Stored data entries
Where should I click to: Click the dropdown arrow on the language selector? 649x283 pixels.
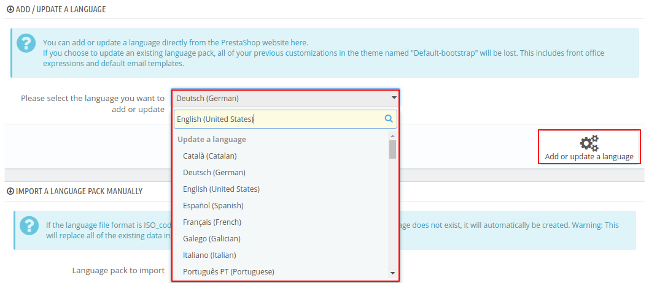(x=394, y=98)
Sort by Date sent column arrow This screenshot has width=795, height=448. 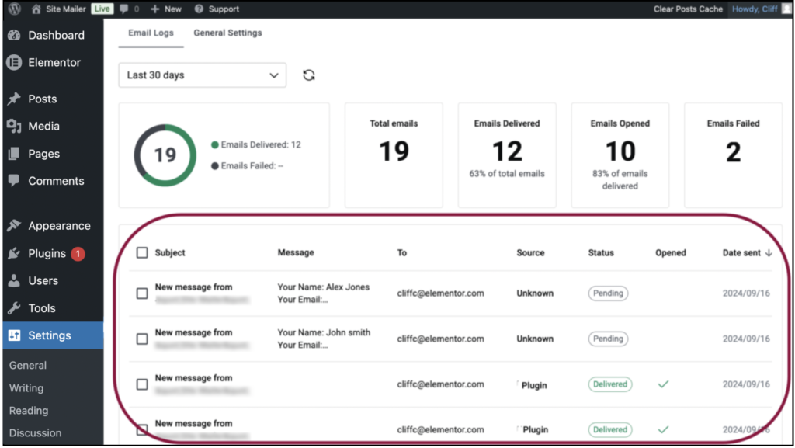(769, 253)
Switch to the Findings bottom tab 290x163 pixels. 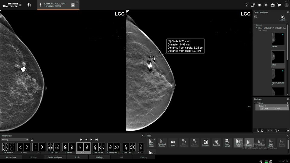[x=99, y=157]
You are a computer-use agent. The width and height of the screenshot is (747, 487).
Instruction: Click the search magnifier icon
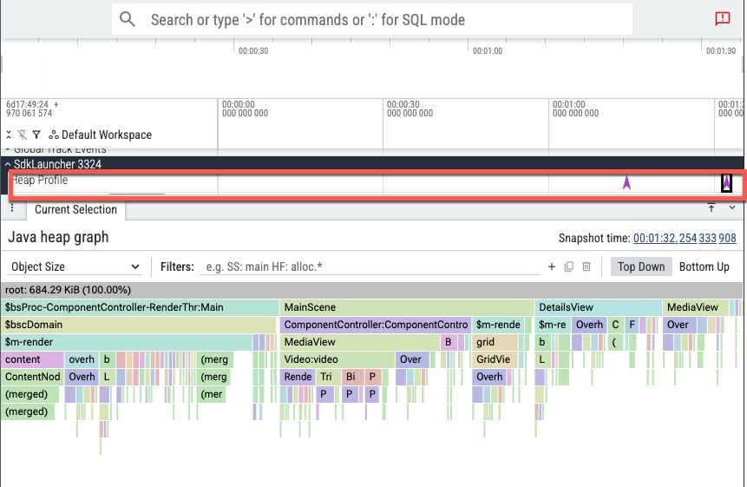128,19
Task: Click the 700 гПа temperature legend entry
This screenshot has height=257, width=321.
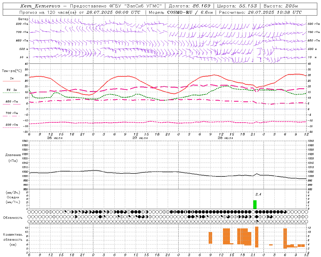Action: point(12,113)
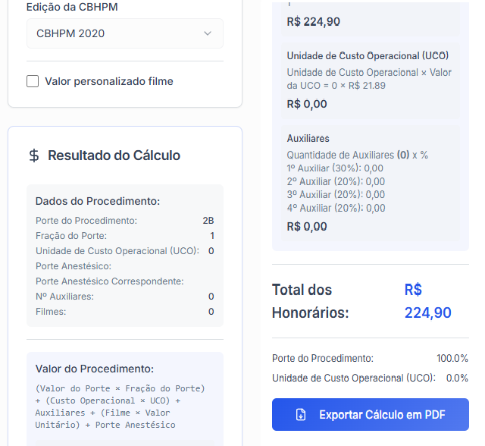
Task: Click the Porte do Procedimento 100.0% row
Action: point(370,358)
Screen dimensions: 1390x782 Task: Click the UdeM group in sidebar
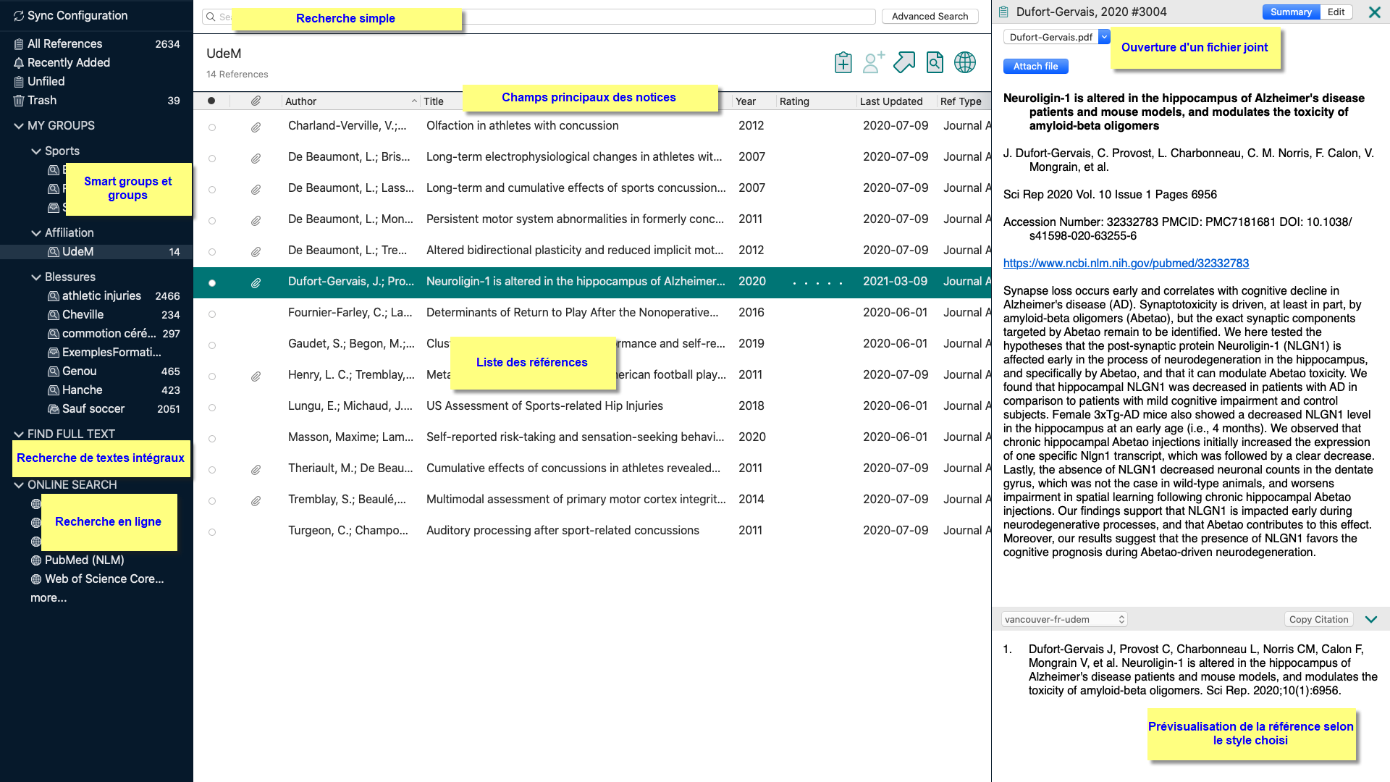[x=77, y=251]
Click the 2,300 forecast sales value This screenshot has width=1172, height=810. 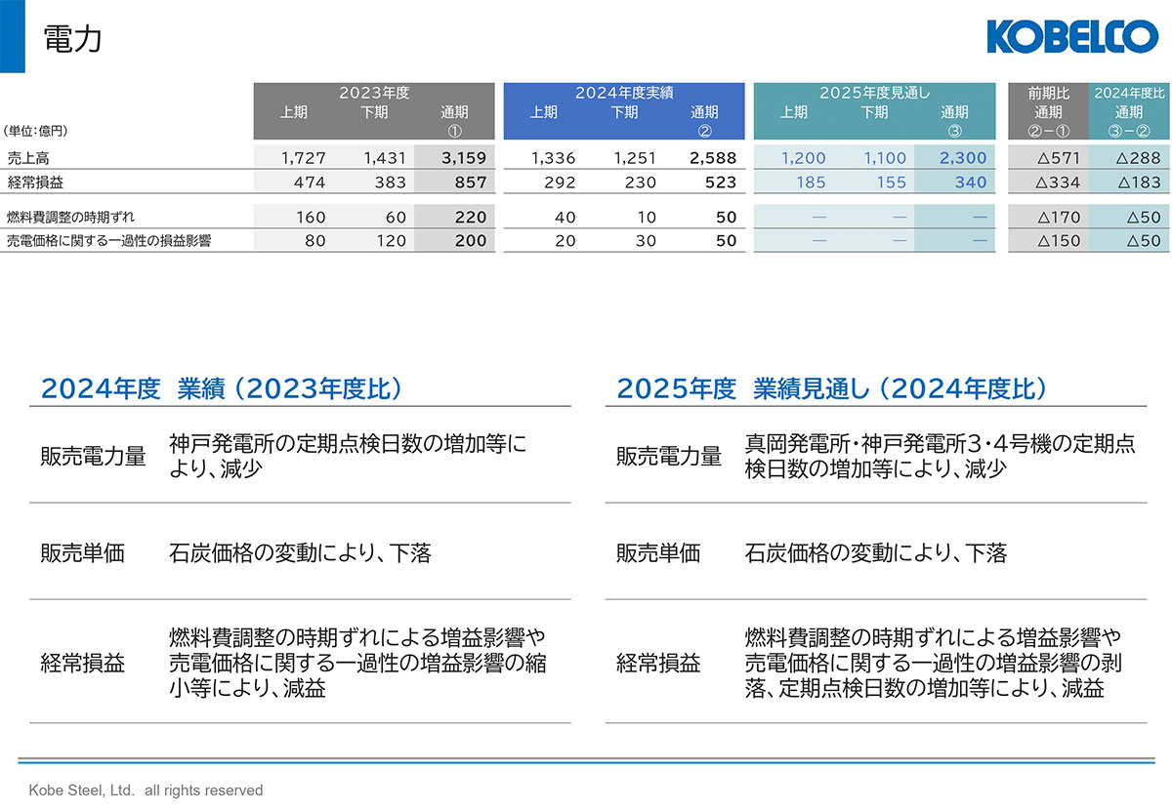pyautogui.click(x=963, y=158)
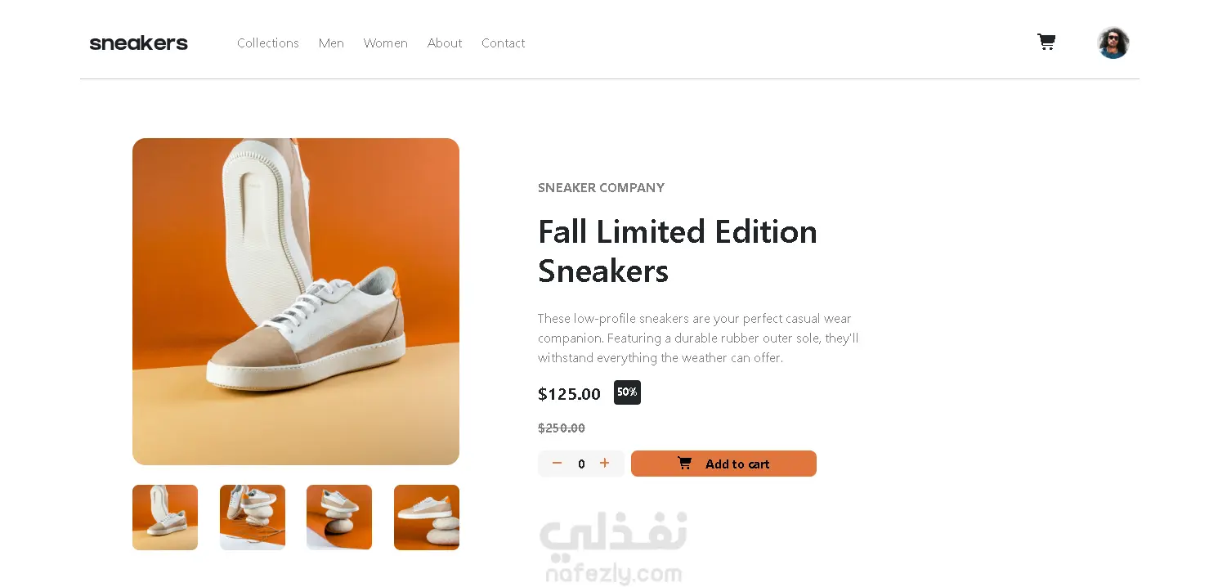This screenshot has width=1227, height=587.
Task: Select the first product thumbnail
Action: click(165, 518)
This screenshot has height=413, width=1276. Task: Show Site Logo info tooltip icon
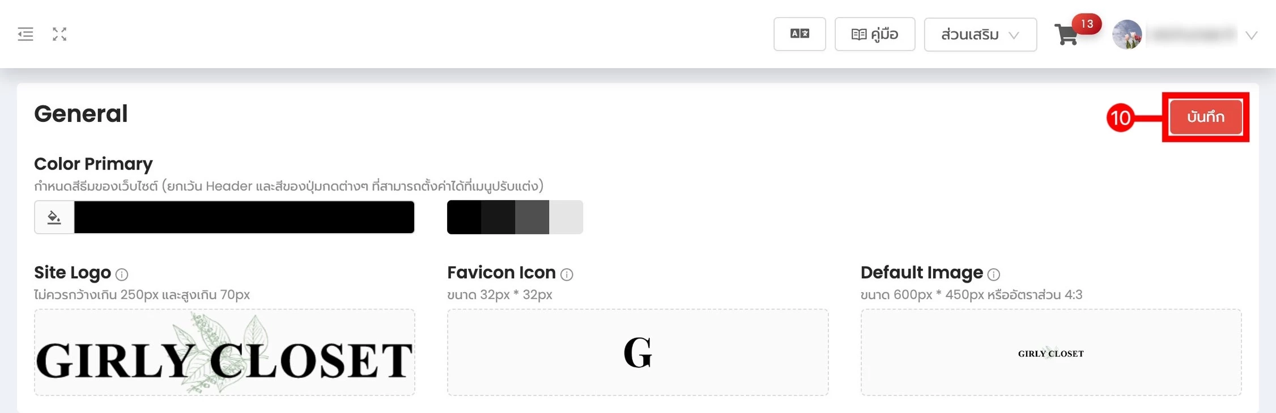[122, 275]
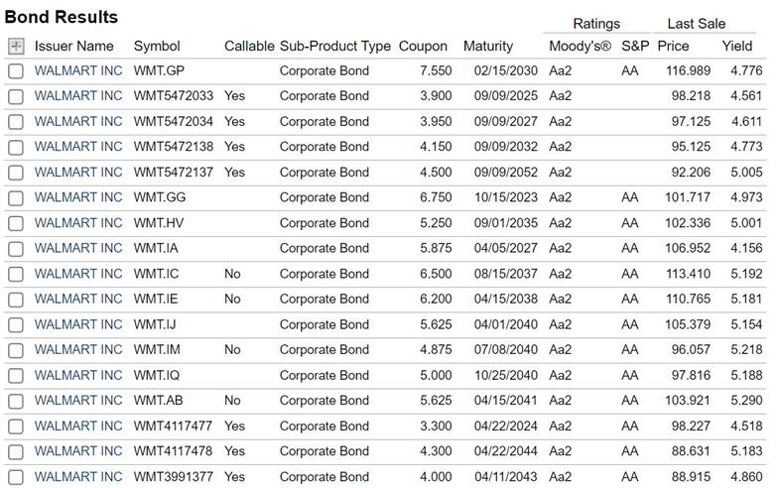Sort by Moody's rating column header
This screenshot has height=488, width=776.
pyautogui.click(x=581, y=46)
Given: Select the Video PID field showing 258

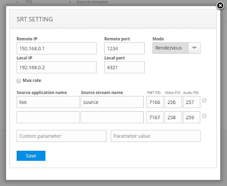Looking at the screenshot, I should (x=173, y=117).
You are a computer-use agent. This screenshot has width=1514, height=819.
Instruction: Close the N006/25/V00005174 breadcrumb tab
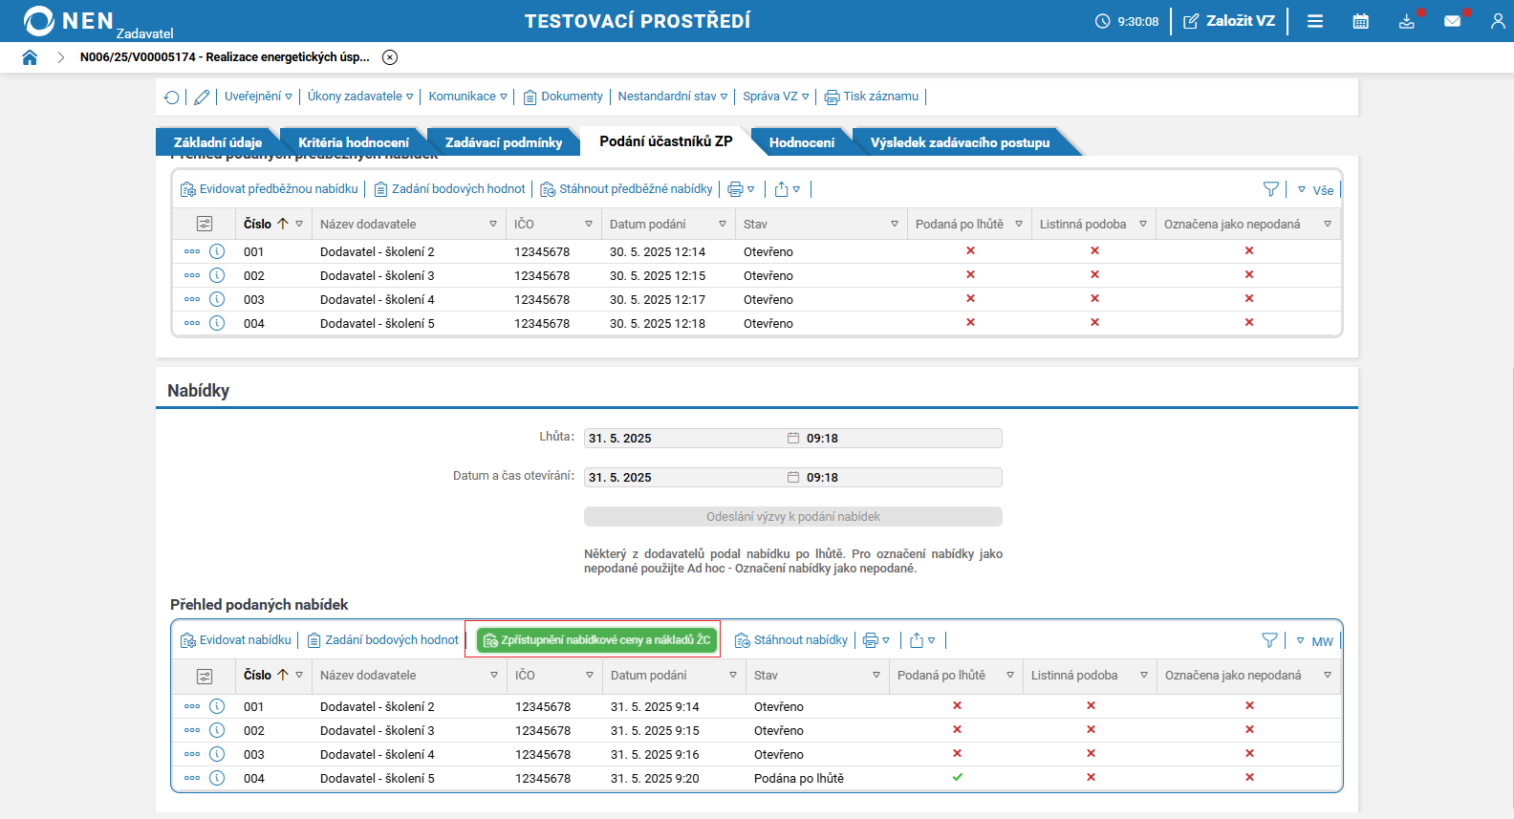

TASK BRIEF:
Take the entries above and copy exactly the lines starting at the one with "You are a computer-use agent. The" and ending at the one with "Task: Click the 700"; nothing outside that span, and no pictures.

EXERCISE ANSWER:
You are a computer-use agent. The width and height of the screenshot is (747, 487).
Instruction: Click the search magnifier icon
128,19
Task: Click the 700 гПа temperature legend entry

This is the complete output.